Tarefa escrita A ::
Expresse como tabela em Markdown, com as colunas Número e Linha, as linhas da listagem desde a que contém "Given: Click the" até a que contém "Looking at the", inclusive, sem incluir linhas em branco.

Trecho da página ::
%%

Se
o acusado é citado por edital, mesmo assim o processo continua normalmente?

O
art. 366 do CPP estabelece que:

– se o acusado for citado por edital e

– não comparecer ao processo nem constituir advogado

– o processo e o curso da prescrição ficarão suspensos.

Se
o réu comparecer ao processo ou constituir advogado, o processo e o prazo
prescricional voltam a correr normalmente.

O
objetivo do art. 366 é garantir que o acusado que não foi pessoalmente citado
não seja julgado à revelia.

Produção
antecipada de provas urgentes e prisão preventiva

O
art. 366 do CPP afirma que se o acusado, citado por edital, não comparecer nem
constituir advogado, o juiz poderá determinar:

• a produção antecipada de provas consideradas urgentes e

• decretar a prisão preventiva do acusado se estiverem
presentes os requisitos do art. 312 do CPP (o simples fato do acusado não ter
sido encontrado não é motivo suficiente para decretar sua prisão preventiva).

%%

A listagem ::
%%

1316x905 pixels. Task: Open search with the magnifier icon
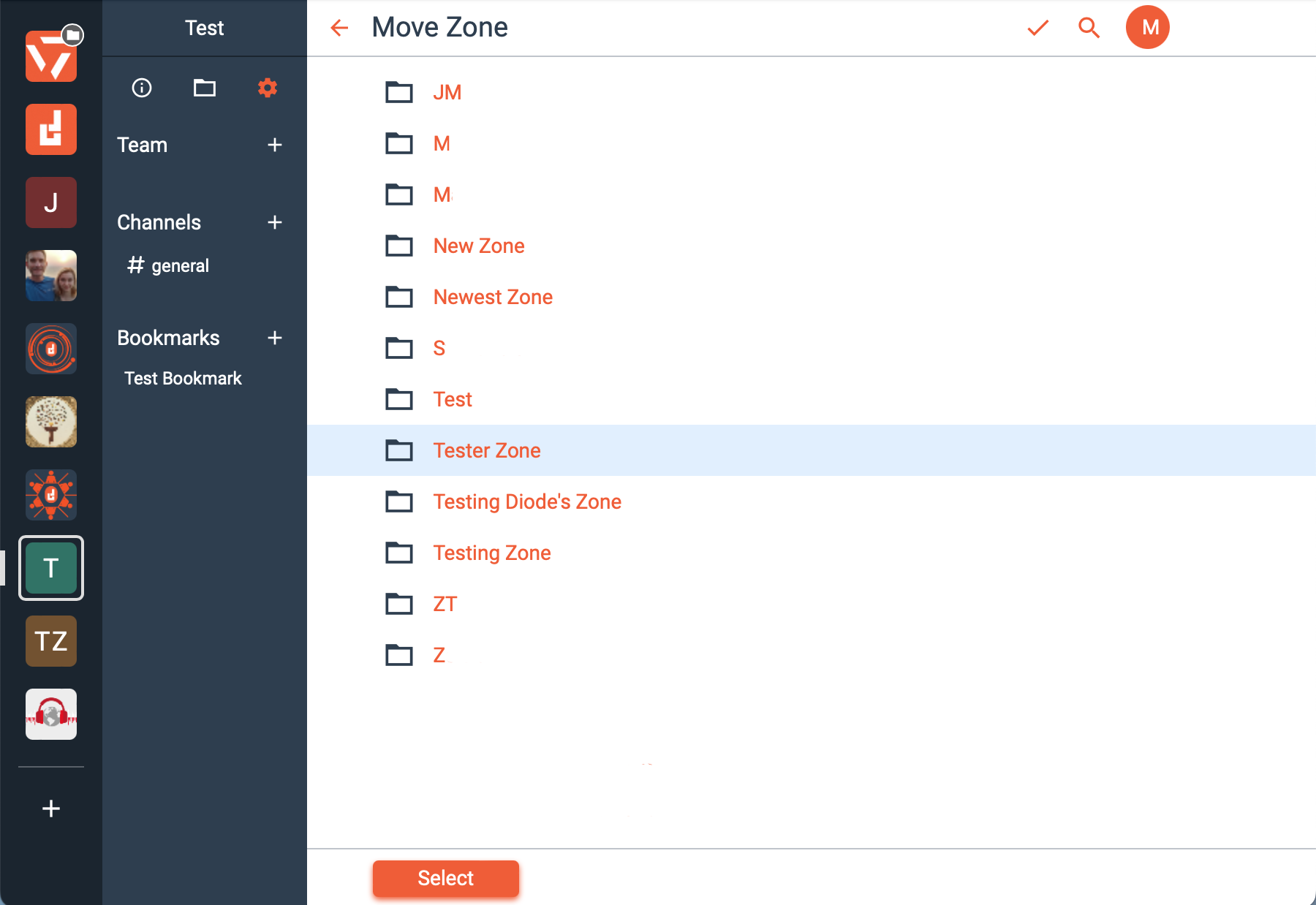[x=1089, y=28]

%%
%%

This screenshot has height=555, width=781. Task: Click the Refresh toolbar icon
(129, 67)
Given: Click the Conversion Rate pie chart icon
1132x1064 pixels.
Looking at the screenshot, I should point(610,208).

%%

Tarefa escrita B ::
Dê prosseguimento ao texto sobre a citação por edital no processo penal, a partir do ponto em que ele termina.

Resposta correta A ::
| Número | Linha |
|---|---|
| 1 | Given: Click the Conversion Rate pie chart icon |
| 2 | 1132x1064 pixels. |
| 3 | Looking at the screenshot, I should point(610,208). |

Resposta correta B ::
Produção
antecipada das provas consideradas urgentes:

No
caso do art. 366 do CPP, o juiz poderá determinar a produção antecipada de
provas consideradas urgentes.

Para
que o magistrado realize a colheita antecipada das provas, exige-se que seja
demonstrada a real necessidade da medida.

Assim,
toda produção antecipada de provas realizada nos termos do art. 366 do CPP está
adstrita à sua necessidade concreta, devidamente fundamentada.

Nesse
sentido, existe, inclusive, entendimento sumulado do STJ:

Súmula 455-STJ: A decisão que determina
a produção antecipada de provas com base no artigo 366 do CPP deve ser
concretamente fundamentada, não a justificando unicamente o mero decurso do
tempo.

A
oitiva de testemunhas pode ser considerada prova urgente para os fins do art.
366 do CPP?

Sim,
desde que as circunstâncias do caso revelem a possibilidade concreta de
perecimento.

Ex:
a testemunha possui idade avançada e se encontra enferma, com possibilidade
concreta de morte.

Feitos
os devidos esclarecimentos, imagine a seguinte situação hipotética:

João
foi denunciado pela prática de homicídio culposo na direção de veículo
automotor (art. 302 do CTB).

Como
estava foragido, foi citado por edital, com a consequente suspensão do processo
(art. 366 do CPP).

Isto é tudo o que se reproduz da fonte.